Speaking of goofiness (same as weird? dunno), I realized I had to share the back of this card with you, also:This card is a serial #'d card. It is #266/299. But you can't see that, because the serial number stamping is in the black ink there to the left of the card #. The only out-of-the-way place anywhere on the back of the card. It is stamped in gold ink, so you can eventually read it if you angle the card some. Why can't Topps do all of the stamping with a little location concern like this?
2007 Upper Deck Masterpieces
This is my first card from this small set. I discovered it while Black Friday shopping to create a small Reggie Jackson collection, as I realized it would go well with my small Bob Gibson collection, which goes well with the book the two of them created ("60 Feet, 6 Inches" - recommended here a few times over the years).
These are actual paintings, not photos. And the cards are on a nice faux-canvas stock. I might investigate this set a little more, next Black Friday.
I also still have to decide if I might just make a 9 card collection all of Baseball Cards commemorating Reggie in the 1977 World Series, like that one.
2024 Topps 1989 Topps 35th Anniversary insert
Hey, an "It" card in my hands for a change, as "PCA" is having another "breakout" season. On Baseball Cards, he broke out big-time last fall as the cover player for 2025 Topps Update.

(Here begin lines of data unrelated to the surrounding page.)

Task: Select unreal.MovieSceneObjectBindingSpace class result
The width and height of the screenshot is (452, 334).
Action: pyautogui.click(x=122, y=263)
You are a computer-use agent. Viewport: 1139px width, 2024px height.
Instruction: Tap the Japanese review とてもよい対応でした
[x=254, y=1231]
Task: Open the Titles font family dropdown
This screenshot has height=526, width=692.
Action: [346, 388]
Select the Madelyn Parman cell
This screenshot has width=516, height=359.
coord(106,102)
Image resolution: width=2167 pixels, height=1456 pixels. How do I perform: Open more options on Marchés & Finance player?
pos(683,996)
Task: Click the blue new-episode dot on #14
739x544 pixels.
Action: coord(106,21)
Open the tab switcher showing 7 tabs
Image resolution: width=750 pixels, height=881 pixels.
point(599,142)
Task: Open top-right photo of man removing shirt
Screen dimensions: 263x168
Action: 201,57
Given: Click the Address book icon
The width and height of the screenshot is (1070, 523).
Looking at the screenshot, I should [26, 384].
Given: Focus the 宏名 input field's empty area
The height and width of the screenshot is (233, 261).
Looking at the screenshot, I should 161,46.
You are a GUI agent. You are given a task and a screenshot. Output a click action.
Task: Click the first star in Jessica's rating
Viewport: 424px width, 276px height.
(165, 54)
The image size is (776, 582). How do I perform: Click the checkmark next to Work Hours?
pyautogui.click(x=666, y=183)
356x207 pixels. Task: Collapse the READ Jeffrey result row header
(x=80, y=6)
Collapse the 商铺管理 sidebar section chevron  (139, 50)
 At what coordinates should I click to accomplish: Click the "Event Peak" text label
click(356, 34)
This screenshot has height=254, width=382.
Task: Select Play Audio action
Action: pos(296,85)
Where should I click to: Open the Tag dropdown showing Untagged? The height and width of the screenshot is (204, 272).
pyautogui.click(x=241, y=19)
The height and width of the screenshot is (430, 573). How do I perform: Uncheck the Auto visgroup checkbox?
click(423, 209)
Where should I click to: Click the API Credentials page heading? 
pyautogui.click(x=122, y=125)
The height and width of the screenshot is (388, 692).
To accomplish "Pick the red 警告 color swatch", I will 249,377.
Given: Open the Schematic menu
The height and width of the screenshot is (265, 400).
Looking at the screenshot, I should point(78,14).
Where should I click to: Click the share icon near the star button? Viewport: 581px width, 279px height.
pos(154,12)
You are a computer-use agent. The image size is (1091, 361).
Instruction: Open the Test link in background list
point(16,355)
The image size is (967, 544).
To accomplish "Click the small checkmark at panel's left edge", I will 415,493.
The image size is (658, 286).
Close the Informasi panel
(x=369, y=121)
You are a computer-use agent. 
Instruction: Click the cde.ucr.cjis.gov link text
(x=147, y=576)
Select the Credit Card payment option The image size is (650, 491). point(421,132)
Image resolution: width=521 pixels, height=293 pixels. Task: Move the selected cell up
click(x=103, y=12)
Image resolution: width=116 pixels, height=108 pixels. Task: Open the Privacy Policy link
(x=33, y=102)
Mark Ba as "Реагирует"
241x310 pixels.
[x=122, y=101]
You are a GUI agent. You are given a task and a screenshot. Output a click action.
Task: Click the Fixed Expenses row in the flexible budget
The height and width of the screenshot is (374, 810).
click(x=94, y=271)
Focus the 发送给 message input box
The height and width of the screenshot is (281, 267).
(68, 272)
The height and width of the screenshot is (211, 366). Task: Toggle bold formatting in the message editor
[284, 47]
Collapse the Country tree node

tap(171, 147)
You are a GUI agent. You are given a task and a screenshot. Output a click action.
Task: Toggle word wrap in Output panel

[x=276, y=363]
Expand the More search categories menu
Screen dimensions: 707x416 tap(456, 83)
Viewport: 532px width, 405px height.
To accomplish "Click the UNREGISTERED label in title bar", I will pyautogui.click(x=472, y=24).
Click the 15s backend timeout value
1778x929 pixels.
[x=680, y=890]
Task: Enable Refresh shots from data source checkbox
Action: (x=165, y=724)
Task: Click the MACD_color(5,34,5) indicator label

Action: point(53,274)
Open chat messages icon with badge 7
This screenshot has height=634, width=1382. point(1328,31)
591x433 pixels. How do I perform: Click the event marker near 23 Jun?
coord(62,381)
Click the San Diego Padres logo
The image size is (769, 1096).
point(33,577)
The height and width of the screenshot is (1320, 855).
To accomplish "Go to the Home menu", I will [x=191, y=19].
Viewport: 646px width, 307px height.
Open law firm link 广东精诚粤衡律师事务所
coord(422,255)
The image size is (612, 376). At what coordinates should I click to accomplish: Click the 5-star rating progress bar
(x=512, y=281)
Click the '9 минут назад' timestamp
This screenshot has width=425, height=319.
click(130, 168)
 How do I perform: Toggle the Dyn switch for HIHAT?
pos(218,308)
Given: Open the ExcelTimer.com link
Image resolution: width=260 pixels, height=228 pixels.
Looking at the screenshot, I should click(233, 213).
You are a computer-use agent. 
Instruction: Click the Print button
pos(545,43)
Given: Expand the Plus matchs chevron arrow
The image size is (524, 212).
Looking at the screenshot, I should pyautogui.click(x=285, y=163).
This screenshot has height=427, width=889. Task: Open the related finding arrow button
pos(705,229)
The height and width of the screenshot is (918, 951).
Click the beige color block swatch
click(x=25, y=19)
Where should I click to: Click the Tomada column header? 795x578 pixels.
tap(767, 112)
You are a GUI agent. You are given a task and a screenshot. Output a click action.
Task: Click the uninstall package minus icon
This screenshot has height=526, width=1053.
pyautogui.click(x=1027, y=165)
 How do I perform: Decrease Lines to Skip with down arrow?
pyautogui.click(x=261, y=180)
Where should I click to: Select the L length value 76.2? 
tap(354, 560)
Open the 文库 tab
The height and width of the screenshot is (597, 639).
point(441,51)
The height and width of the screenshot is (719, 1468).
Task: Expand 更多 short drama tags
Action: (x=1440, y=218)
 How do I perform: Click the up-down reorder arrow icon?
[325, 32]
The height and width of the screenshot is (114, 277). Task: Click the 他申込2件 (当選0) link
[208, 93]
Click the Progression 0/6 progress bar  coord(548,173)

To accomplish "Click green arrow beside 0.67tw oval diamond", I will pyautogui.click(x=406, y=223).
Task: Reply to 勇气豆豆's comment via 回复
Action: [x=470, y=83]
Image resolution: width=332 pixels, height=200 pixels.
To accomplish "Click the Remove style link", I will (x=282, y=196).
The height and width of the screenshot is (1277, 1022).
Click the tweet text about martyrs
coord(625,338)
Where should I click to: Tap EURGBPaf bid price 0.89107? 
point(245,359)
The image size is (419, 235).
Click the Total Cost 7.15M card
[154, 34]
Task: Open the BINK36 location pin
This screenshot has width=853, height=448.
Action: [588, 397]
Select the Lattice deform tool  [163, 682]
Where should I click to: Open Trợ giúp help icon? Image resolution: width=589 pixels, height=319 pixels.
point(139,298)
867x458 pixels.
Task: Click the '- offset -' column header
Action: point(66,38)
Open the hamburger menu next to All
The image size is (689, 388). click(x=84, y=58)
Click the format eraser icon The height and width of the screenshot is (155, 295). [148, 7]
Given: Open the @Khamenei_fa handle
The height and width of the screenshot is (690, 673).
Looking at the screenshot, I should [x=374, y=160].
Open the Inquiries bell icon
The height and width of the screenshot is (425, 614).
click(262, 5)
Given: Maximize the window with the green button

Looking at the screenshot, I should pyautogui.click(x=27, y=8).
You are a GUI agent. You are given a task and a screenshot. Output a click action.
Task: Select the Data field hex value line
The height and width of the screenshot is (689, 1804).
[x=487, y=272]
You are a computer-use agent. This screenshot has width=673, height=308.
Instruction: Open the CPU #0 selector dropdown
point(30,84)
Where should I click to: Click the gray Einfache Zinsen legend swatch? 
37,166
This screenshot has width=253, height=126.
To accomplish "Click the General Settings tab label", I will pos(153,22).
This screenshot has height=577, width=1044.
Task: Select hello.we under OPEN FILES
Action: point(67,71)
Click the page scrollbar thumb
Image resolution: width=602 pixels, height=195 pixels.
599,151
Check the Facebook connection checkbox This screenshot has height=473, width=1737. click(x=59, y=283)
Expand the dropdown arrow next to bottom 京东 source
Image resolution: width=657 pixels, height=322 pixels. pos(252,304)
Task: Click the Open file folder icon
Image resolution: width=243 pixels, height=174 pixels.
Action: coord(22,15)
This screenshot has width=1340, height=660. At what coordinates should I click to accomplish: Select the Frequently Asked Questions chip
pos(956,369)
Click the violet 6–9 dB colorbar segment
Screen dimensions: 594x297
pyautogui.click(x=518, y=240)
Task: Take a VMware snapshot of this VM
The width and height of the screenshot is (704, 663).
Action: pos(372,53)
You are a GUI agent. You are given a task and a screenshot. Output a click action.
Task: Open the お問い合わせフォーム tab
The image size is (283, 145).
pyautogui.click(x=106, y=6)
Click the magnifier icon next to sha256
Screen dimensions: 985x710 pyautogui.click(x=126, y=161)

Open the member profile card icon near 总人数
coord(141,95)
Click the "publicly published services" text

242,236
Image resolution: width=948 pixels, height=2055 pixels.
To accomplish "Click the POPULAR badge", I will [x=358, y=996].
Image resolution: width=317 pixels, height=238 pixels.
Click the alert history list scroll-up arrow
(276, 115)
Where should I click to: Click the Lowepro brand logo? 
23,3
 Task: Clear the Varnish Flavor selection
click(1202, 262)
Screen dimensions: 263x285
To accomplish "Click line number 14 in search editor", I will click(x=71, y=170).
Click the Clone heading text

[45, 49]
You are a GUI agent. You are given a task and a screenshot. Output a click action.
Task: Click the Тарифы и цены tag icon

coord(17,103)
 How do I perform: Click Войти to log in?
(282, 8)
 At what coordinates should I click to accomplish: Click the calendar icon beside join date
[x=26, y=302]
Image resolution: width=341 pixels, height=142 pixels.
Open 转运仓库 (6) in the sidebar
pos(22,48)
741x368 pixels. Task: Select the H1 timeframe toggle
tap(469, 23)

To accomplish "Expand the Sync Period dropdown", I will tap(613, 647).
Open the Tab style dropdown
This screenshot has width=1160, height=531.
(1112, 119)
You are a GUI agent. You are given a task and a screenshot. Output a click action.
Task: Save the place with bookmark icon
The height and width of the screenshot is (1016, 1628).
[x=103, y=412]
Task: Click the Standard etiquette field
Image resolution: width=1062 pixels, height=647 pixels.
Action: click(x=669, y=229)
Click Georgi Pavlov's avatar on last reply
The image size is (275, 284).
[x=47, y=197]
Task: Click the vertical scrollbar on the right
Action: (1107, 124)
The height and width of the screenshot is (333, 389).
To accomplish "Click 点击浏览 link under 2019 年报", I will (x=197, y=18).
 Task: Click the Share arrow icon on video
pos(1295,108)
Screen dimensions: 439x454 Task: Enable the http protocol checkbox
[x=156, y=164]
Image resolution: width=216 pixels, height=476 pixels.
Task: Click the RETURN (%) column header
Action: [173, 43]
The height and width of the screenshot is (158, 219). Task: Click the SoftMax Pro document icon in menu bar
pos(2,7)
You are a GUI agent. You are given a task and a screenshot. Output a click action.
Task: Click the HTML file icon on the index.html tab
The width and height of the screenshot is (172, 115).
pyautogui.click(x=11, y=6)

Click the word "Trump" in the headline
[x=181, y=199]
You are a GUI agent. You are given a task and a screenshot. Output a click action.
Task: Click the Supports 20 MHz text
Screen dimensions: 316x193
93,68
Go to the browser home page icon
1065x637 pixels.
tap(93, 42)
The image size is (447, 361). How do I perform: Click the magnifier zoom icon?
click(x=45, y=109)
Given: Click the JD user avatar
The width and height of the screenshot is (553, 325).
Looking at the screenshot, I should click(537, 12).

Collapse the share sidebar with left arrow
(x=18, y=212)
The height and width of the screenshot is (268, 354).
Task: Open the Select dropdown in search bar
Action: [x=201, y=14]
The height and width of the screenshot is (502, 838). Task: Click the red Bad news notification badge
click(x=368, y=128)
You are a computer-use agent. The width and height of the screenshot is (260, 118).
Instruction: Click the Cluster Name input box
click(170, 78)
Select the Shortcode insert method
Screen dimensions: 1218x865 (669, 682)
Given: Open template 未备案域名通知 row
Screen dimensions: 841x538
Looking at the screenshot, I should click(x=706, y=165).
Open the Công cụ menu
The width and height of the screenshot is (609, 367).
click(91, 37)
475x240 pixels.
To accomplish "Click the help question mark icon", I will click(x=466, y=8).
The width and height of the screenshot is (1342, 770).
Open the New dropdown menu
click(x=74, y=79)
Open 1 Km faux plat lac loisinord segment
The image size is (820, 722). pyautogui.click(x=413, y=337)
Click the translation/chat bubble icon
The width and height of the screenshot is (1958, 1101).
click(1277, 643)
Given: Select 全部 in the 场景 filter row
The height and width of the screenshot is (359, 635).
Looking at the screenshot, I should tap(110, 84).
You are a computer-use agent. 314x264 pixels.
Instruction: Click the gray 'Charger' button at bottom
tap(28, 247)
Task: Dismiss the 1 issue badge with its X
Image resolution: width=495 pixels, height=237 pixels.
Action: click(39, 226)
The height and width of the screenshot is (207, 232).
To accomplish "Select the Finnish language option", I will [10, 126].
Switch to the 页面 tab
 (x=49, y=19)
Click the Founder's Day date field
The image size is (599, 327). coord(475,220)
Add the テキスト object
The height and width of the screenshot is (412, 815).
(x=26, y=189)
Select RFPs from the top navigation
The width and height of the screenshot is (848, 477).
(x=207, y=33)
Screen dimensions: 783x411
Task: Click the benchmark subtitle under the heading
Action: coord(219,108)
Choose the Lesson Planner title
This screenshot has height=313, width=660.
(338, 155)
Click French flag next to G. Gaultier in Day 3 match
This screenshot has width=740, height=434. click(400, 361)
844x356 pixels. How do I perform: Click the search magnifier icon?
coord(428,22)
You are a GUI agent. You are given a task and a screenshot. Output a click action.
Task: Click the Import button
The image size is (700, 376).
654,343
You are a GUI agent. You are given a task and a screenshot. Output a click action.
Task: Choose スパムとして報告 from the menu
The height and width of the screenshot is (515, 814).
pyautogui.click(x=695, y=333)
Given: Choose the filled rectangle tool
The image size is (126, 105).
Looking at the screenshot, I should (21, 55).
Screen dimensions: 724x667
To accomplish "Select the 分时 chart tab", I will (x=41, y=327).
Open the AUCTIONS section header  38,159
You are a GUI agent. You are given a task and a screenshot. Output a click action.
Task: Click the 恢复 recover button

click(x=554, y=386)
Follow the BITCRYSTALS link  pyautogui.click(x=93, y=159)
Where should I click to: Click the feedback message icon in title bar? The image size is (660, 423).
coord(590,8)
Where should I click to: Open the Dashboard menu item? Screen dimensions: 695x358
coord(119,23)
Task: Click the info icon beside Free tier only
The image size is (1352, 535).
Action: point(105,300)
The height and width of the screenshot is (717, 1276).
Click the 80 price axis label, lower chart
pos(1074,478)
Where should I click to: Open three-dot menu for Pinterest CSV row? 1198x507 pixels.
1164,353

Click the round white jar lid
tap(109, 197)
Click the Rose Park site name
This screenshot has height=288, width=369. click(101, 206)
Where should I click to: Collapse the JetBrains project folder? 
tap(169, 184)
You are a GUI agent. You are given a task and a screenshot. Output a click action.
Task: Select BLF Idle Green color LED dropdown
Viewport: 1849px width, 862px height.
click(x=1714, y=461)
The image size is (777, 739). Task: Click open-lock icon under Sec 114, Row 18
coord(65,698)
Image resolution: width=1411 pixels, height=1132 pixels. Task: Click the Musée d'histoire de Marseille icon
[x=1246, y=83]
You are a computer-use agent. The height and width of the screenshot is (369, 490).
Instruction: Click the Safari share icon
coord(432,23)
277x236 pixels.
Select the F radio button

And here this savvy investor picked up his Rookie Card card for 60¢ or so - but could now sell it for $2! Woot woot!
Really, I just wanted it for a few pages of 1989 Topps memories, in crisp 21st century digital production quality. I love the dirt being kicked up by his right shoe in particular, and the cropping of his left shoe in the bottom left corner is also just exactly perfect. Quite looking forward to that day of page-making.
2021 Big League "Art of the Game" insert
I like "art cards" though not always. These 2021 inserts made my good list. I can't recall how big the checklist is, but odds are good I will just collect the 9 I like looking at the most. There are a number of Rookies on the checklist (surprise!), and some of their illustrations I like even though they didn't 'stick' in Major League Baseball for very long. So maybe I will make a page of just the Rooks. They look better that way, sometimes.
Or, maybe I bought this card because I liked that the illustrator included Mr. Redlegs there, and I collect his more memorable appearances on cardboard. We'll see.
2013 Topps Update insert
Despite my love of the 2013 Topps set, I am still not quite complete with finishing a "Master Set" for the 3 series. But I am getting closer with each year's big ole COMC box...
2023 Topps 1988 35th Anniversary insert
I am also looking forward to assembling some pages of 21st century quality 1988 Topps Baseball Cards. But I probably bought this one for a through-the-years effort of Miggy cards.
2021 Opening Day insert
What a pleasant design, and checklist this one is. Clean, bright, well-constructed. And for once, there is -zero- way a Rookie can sneak on to it. These cards are scattered all through this COMC shipment, but I still have about 20% of it to complete. One of those perpetual projects that is probably more fun to work on slowly. I will probably make this the first card in the first pile for the necessary sorting project, but a post of these is a year or three out.
Meanwhile this big ole box of Baseball Cards will be the perfect accompaniment to some Free Time. Happy Summer!!!